[Haskell-cafe] Wow Monads!

David McClain dbm at refined-audiometrics.com
Wed Apr 19 06:52:57 UTC 2017


> On Apr 18, 2017, at 22:05, MigMit <migmit at gmail.com> wrote:
> 
> http://www.offcenterdesigns.net/wp-content/uploads/wp-checkout/images/i-found-the-i-in-team-t-shirt-1344970569.jpg <http://www.offcenterdesigns.net/wp-content/uploads/wp-checkout/images/i-found-the-i-in-team-t-shirt-1344970569.jpg>
> 
> I think the problem with macros in general is that their semantics is defined purely in terms of code they generate. Not in terms of what that code actually does. As for me, I want to think about the things I need to achieve, not about the code to write.
> 

Those first two sentences were a joke, eh? Macros exist to shape the language to suit the problem domain and prevent massive typos and fingers cramping up.

I played around with Sanitary Macrology, or whatever they are called, in Dylan back in the late 90’s. Frankly, I find them maddening. I much prefer the Common Lisp style of macrology. But read up on macros in Quiennec’s book, “Lisp in Small Pieces”. They exist in a kind of no-man’s land in language stages. There really isn’t any one best kind of macrology.

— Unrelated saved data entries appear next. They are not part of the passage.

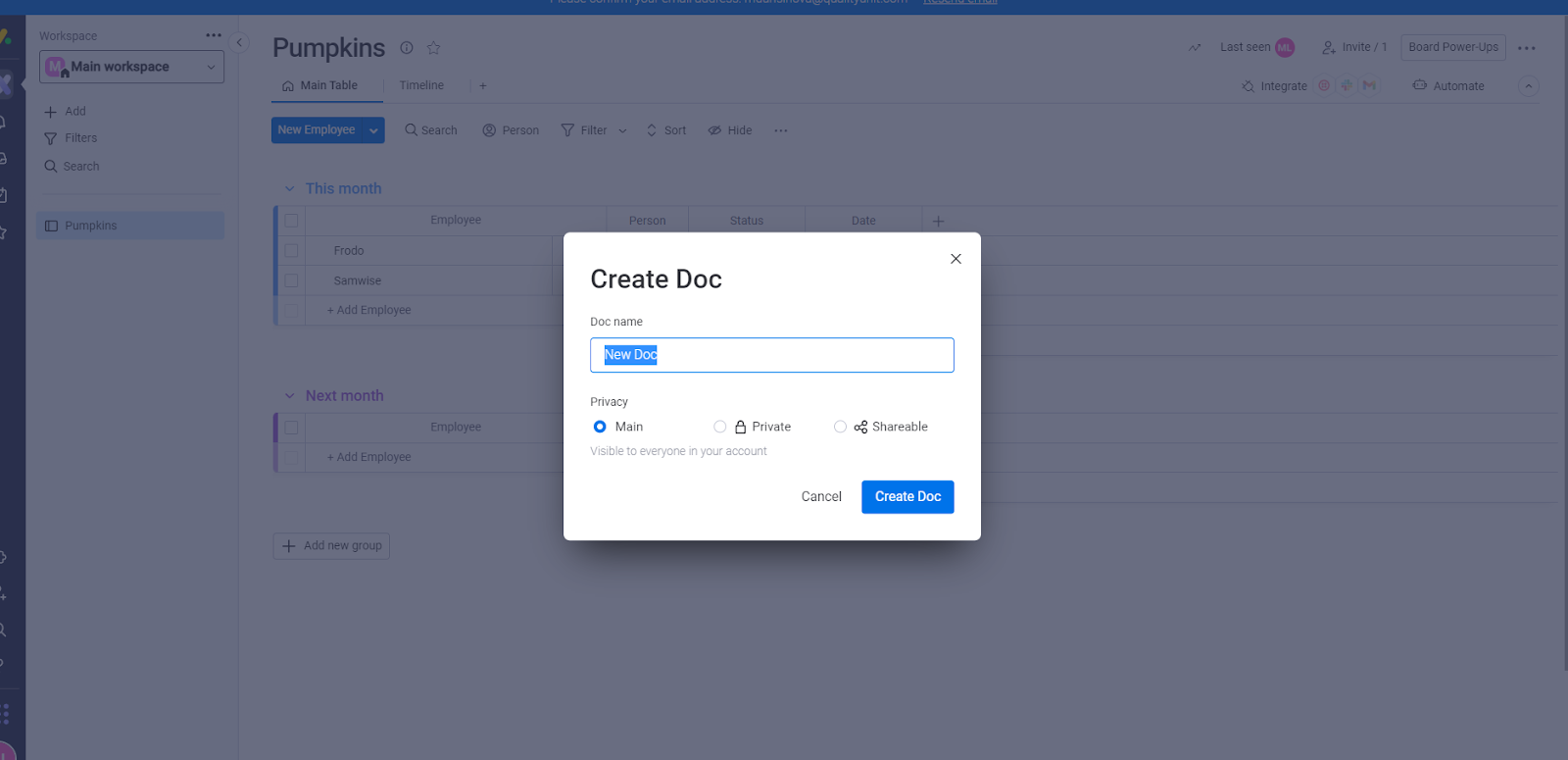Open the workspace three-dot options menu

coord(214,35)
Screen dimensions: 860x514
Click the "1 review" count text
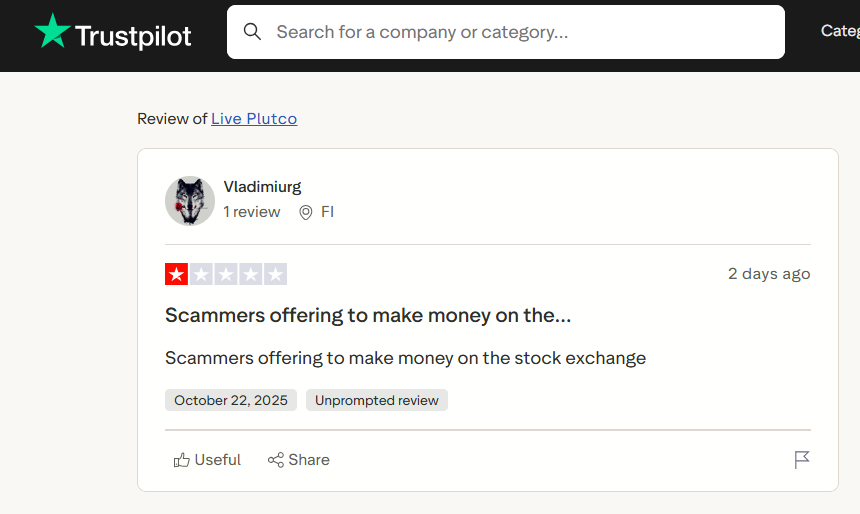pyautogui.click(x=252, y=212)
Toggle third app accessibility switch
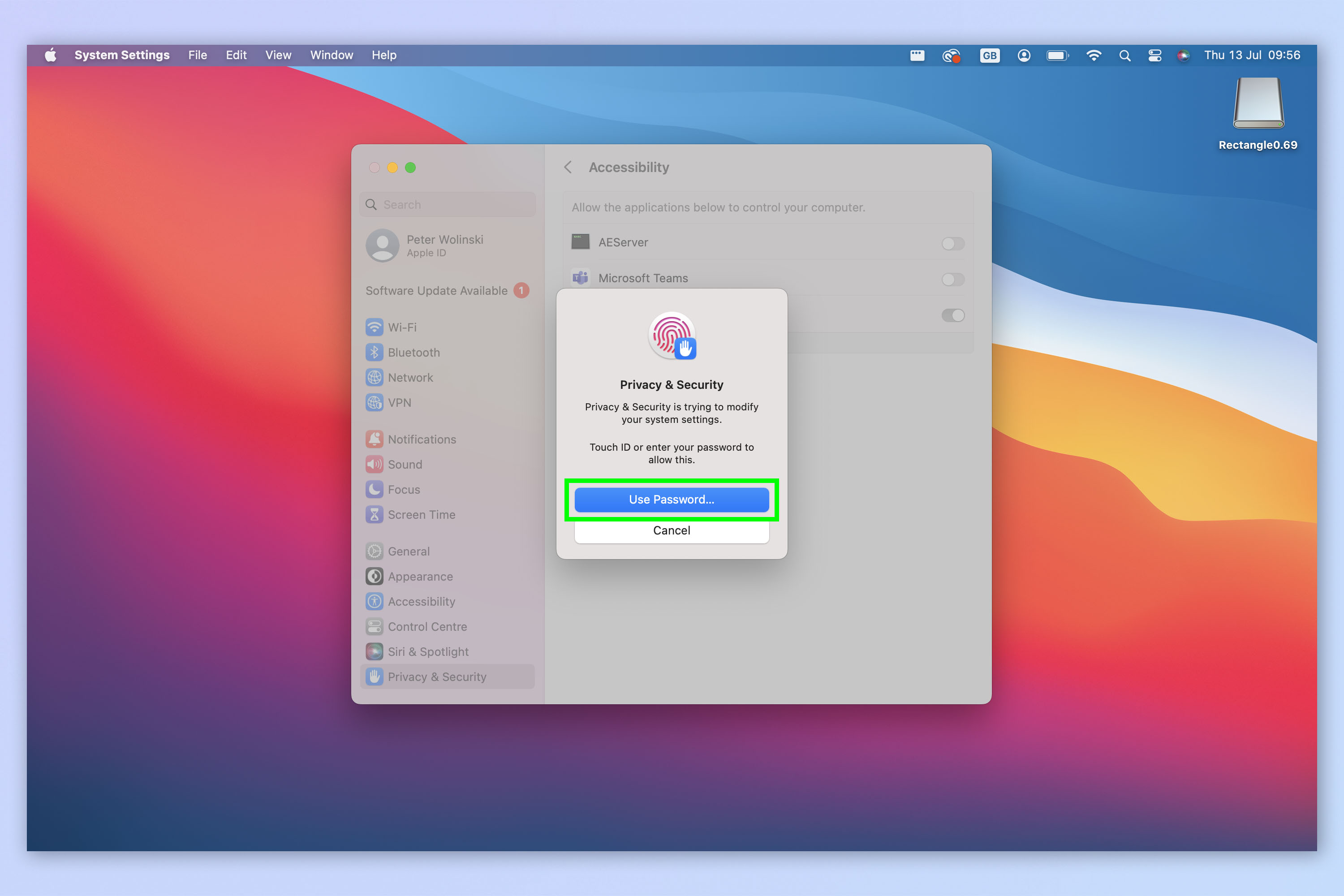The image size is (1344, 896). click(950, 314)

Back in OCaml land they used to have a preprocessor that could give you access to the AST’s from a first pass of compiling, and I made liberal use of a custom tree rewriter in order to give my vectorized / overloaded math language NML a better shape than plain OCaml syntax. That is yet another kind of macrology. And potentially just as powerful, if less convenient to use on the fly.